▶ _REQUIRED ACTION_:
In full and without change, transcribe the records below.

[Saved data entries]
Content starts
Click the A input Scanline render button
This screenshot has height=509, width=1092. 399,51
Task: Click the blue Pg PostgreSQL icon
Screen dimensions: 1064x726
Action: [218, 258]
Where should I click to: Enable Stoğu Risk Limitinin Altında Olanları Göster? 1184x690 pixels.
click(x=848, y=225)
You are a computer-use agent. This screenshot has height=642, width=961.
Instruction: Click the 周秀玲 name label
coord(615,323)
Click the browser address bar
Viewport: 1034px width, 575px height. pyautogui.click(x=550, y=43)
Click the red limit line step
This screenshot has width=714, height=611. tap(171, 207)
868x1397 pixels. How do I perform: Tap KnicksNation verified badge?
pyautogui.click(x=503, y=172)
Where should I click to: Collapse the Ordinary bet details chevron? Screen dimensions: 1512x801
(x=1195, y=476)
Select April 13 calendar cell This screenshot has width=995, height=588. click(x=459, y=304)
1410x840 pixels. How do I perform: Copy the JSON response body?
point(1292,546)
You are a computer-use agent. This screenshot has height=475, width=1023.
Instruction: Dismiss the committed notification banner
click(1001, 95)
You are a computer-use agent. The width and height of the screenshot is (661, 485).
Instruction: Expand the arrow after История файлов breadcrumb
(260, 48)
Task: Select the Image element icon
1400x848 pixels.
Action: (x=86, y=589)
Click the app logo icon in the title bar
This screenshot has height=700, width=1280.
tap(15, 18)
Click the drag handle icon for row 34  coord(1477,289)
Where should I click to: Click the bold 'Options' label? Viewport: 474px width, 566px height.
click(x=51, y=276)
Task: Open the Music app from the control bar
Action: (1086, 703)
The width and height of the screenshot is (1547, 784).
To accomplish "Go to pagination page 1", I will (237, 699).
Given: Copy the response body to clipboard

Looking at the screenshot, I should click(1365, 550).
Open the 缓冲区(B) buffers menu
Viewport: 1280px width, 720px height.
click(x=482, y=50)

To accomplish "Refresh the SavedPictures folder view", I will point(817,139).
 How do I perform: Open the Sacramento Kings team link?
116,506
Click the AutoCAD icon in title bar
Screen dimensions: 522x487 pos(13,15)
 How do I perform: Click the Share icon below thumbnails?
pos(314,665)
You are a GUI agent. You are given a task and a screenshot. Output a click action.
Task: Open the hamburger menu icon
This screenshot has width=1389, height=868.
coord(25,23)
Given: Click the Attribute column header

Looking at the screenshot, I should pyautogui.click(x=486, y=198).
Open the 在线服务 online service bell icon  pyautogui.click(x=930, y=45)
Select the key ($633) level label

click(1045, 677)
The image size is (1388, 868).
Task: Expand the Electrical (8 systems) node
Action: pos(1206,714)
Content ends
▶ _OUTPUT OF THE EXERCISE_:
Click the A input Scanline render button
This screenshot has height=509, width=1092. 399,51
Task: Click the blue Pg PostgreSQL icon
Screen dimensions: 1064x726
Action: [218, 258]
Where should I click to: Enable Stoğu Risk Limitinin Altında Olanları Göster? 1184x690 pixels.
click(x=848, y=225)
You are a computer-use agent. This screenshot has height=642, width=961.
Instruction: Click the 周秀玲 name label
coord(615,323)
Click the browser address bar
Viewport: 1034px width, 575px height. pyautogui.click(x=550, y=43)
Click the red limit line step
This screenshot has width=714, height=611. tap(171, 207)
868x1397 pixels. How do I perform: Tap KnicksNation verified badge?
pyautogui.click(x=503, y=172)
Where should I click to: Collapse the Ordinary bet details chevron? Screen dimensions: 1512x801
(x=1195, y=476)
Select April 13 calendar cell This screenshot has width=995, height=588. click(x=459, y=304)
1410x840 pixels. How do I perform: Copy the JSON response body?
point(1292,546)
You are a computer-use agent. This screenshot has height=475, width=1023.
Instruction: Dismiss the committed notification banner
click(1001, 95)
You are a computer-use agent. The width and height of the screenshot is (661, 485).
Instruction: Expand the arrow after История файлов breadcrumb
(260, 48)
Task: Select the Image element icon
1400x848 pixels.
Action: (x=86, y=589)
Click the app logo icon in the title bar
This screenshot has height=700, width=1280.
tap(15, 18)
Click the drag handle icon for row 34  coord(1477,289)
Where should I click to: Click the bold 'Options' label? Viewport: 474px width, 566px height.
click(x=51, y=276)
Task: Open the Music app from the control bar
Action: (1086, 703)
The width and height of the screenshot is (1547, 784).
To accomplish "Go to pagination page 1", I will (237, 699).
Given: Copy the response body to clipboard

Looking at the screenshot, I should click(1365, 550).
Open the 缓冲区(B) buffers menu
Viewport: 1280px width, 720px height.
click(x=482, y=50)

To accomplish "Refresh the SavedPictures folder view", I will point(817,139).
 How do I perform: Open the Sacramento Kings team link?
116,506
Click the AutoCAD icon in title bar
Screen dimensions: 522x487 pos(13,15)
 How do I perform: Click the Share icon below thumbnails?
pos(314,665)
You are a GUI agent. You are given a task and a screenshot. Output a click action.
Task: Open the hamburger menu icon
This screenshot has width=1389, height=868.
coord(25,23)
Given: Click the Attribute column header

Looking at the screenshot, I should pyautogui.click(x=486, y=198).
Open the 在线服务 online service bell icon  pyautogui.click(x=930, y=45)
Select the key ($633) level label

click(1045, 677)
The image size is (1388, 868).
Task: Expand the Electrical (8 systems) node
Action: pos(1206,714)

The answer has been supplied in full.